---------- Given records ----------
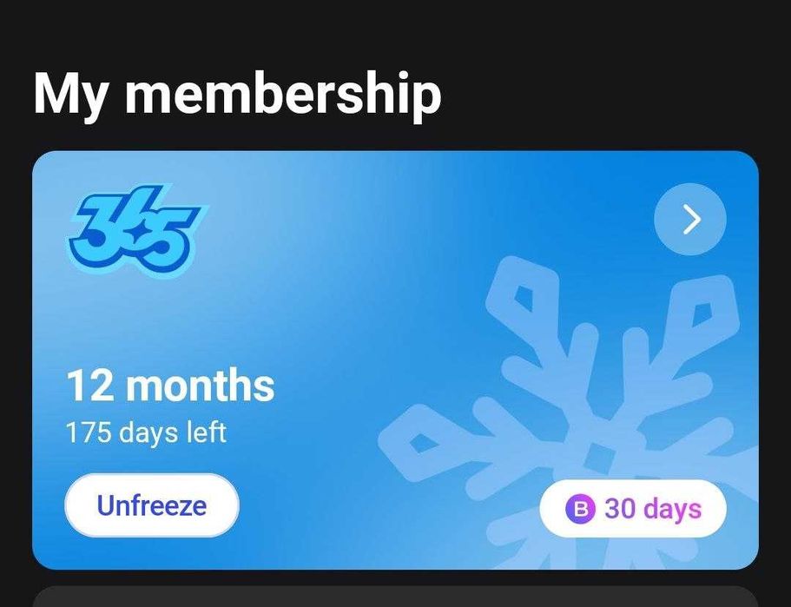Viewport: 791px width, 607px height.
Task: Tap the 30 days purple text
Action: tap(653, 509)
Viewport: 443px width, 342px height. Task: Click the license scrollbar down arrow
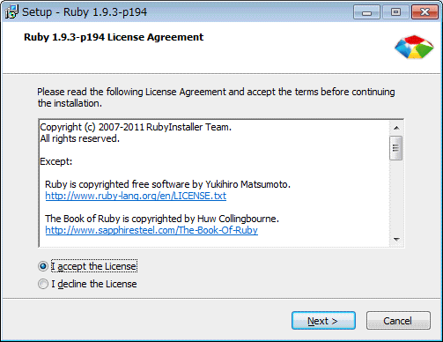[396, 239]
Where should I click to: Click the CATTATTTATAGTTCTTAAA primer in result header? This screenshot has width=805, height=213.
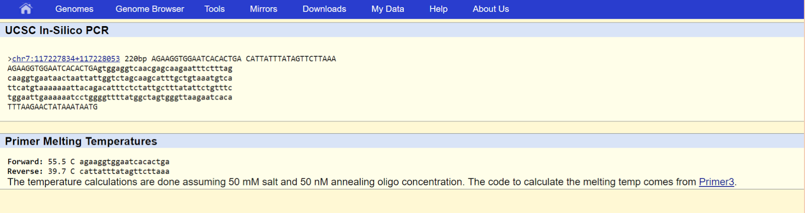click(290, 59)
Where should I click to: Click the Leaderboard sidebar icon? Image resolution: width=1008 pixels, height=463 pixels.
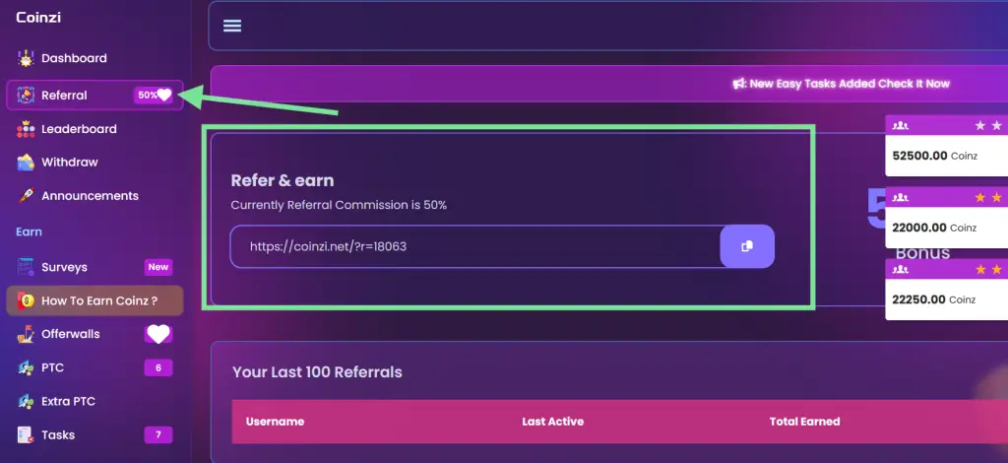[x=27, y=129]
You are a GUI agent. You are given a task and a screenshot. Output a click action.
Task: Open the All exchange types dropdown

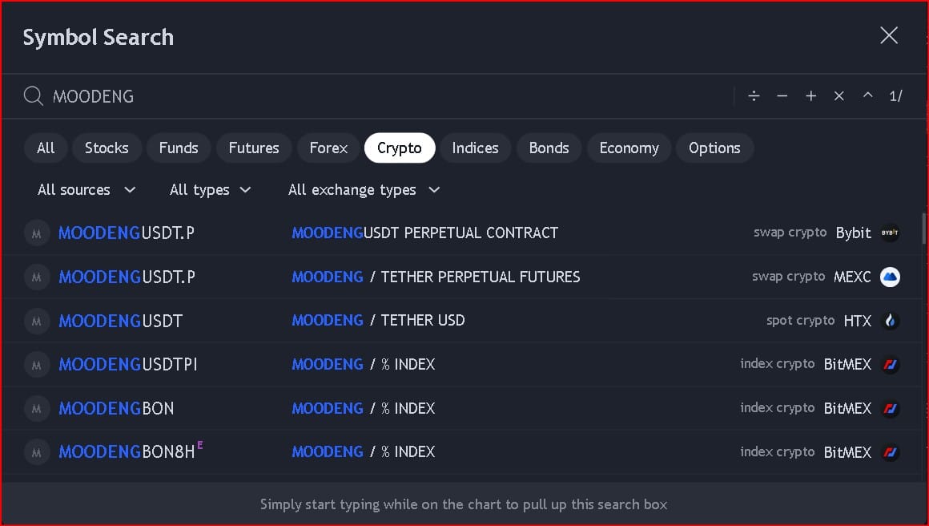(x=364, y=190)
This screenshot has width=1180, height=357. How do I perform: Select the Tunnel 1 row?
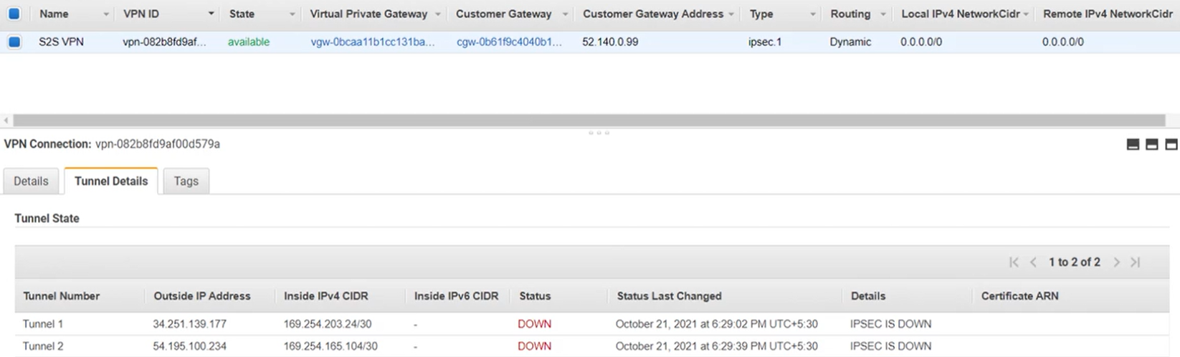pos(43,324)
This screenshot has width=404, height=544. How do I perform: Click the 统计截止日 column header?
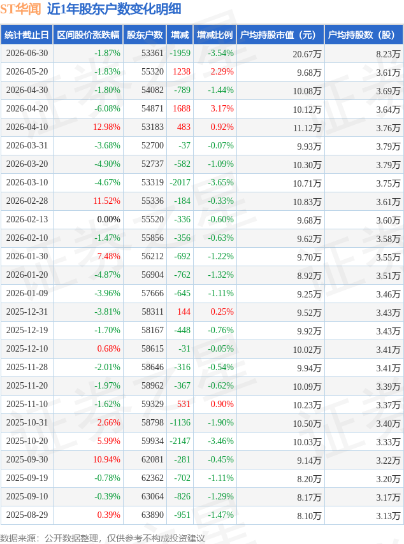click(x=27, y=34)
----------
Repeat exactly the lines above, from the line containing "This screenshot has width=1180, height=357." through the last line of the records, inclusive; omit any pictures.

This screenshot has width=1180, height=357. How do I perform: Select the Tunnel 1 row?
pos(43,324)
This screenshot has width=404, height=544. How do I perform: Click the 统计截止日 column header?
click(x=27, y=34)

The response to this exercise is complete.